Configuring the Check Point Quantum Security Gateway

To establish a connection between Harmony Connect and your Check Point Quantum Security Gateway, you must configure two IPsec tunnels from the gateway to Harmony Connect.

To configure the Check Point Quantum Security Gateway:

Obtain the IP address of the IPsec tunnels to connect the Check Point Security Gateway as a branch device. Check Point's IPsec tunnel addresses are FQDN domains. Use nslookup on the tunnel destination to get the FQDN domains.

Note - Check Point does not save the IP address behind its tunnel addresses. To use static IP addresses, contact Check Point Support with the current tunnel destination address.

Create the first interoperable device for Harmony Connect:
1. Log in to SmartConsole.
2. Click New > More > Network Object > More > Interoperable Device.
3. In the Interoperable Device window:
  - In the Name field, enter the device name. The name must begin with Harmony_Connect. For example, Harmony_Connect_Service_1.
  - In the IPv4 Address field, enter the IP address of tunnel 1.
4. Click OK.
Repeat step 2 to create the second interoperable device with the IPv4 Address of tunnel 2. For example, enter the Name as Harmony_Connect_Service_2.
Create a VPN Community object:
1. Click New > More > VPN Community > Star Community.
2. Enter the object name.
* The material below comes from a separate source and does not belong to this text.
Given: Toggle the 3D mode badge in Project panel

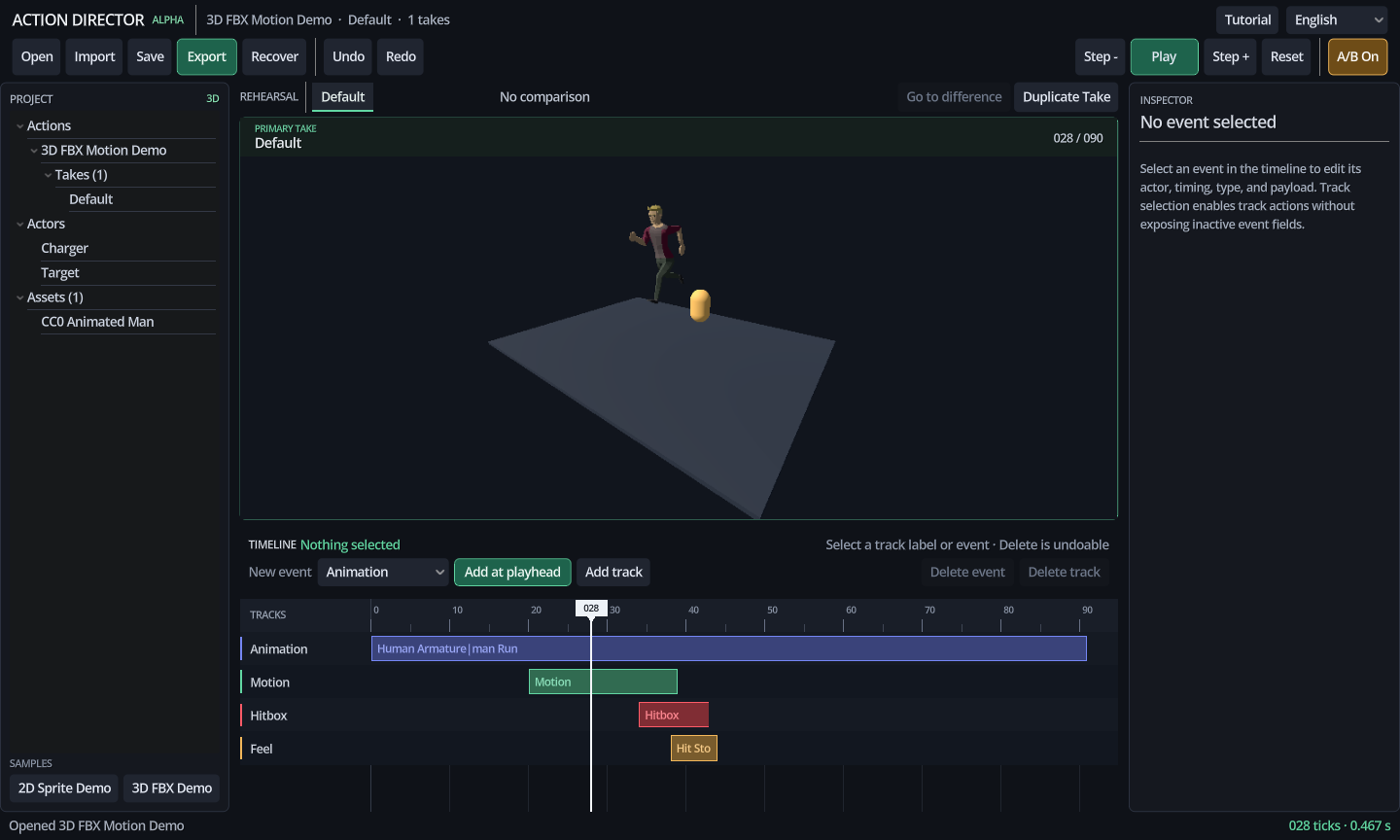Looking at the screenshot, I should click(x=212, y=99).
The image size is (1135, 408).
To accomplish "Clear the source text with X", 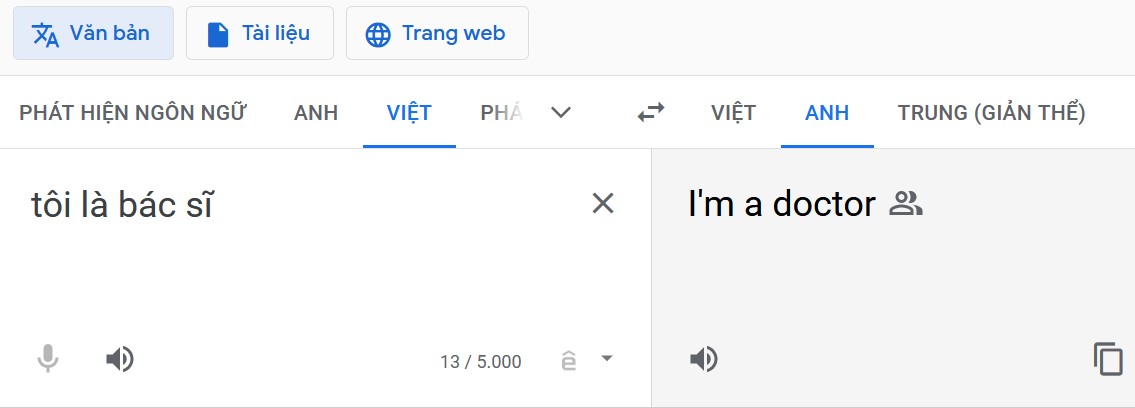I will [x=603, y=204].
For example, <your_site_name>_to_Harmony_Connect.
3. Click Gateways:
  1. In the Center Gateways section, add the two interoperable devices.
  2. In the Satellite Gateway section, add your Data Center Security Gateway.
4. Click Encrypted Traffic and select Accept all encrypted traffic on and Both center and satellite gateways.
5. Click Encryption and configure:
  1. Encryption Method - Select Prefer IKEv2, support IKEv1.
  2. Encryption Suite - Select Custom encryption suite.
    - For IKE Security Association (Phase 1):
      - Encryption Algorithm - Select AES-256.
      - Data Integrity - Select SHA1.
      - Diffie-Hellman group - Select Group 2 (1024 bit).
    - For IKE Security Association (Phase 2):
      - Encryption Algorithm - Select AES-256.
      - Data Integrity - Select SHA1.
6. Click Tunnel Management and select Set Permanent Tunnels and On all tunnels in the community.
7. Click VPN Routing and select To center or through the center to other satellites, to Internet and other VPN targets.
8. Click Shared Secret:
  1. Select Use only Shared Secret for all external members.
  2. Configure the shared secret.
9. Click OK.
Enable DPD on your Data Center Security Gateway to monitor and receive traffic from Harmony Connect on your site:
1. Click Command Line. For a better user experience, connect to the command on the Security Gateway with an SSH client.
2. To find the UID of your Data Center gateway, in the Command Line window, run:
  
  show objects filter <your gateway name>
3. Configure your Security Gateway to use DPD as the VPN connection:
  
  set generic-object uid <UID from the previous step> vpn.tunnelKeepaliveMethod DPD
4. Save the changes in Gaia OS database:
  
  save config
5. Close the Command Line window.
Configure these settings in SmartConsole, to allow connectivity:
1. From the left navigation panel, click Security Policies.
2. Open the policy that applies to your Data Center Security Gateway.
3. Go to Access Control.
4. To add a new rule to send traffic from the site to Harmony Connect and then to the Internet:
  1. In the Source column, configure {}Any{*} (remove all objects in this cell).
  2. In the Destination column, select All_Internet.
  3. In the Action column, select Accept.
Deploy the changes:
1. Click Publish. This allows other administrators to view all the changes.
2. (Optional) Add a description for your changes.
3. From the top, click Install Policy:
  1. Select the policy that applies to your Data Center Security Gateway.
  2. Select your Data Center Security Gateway.
  3. Click Install.
4. Wait for the installation to complete. You can track progress through the Tasks pane.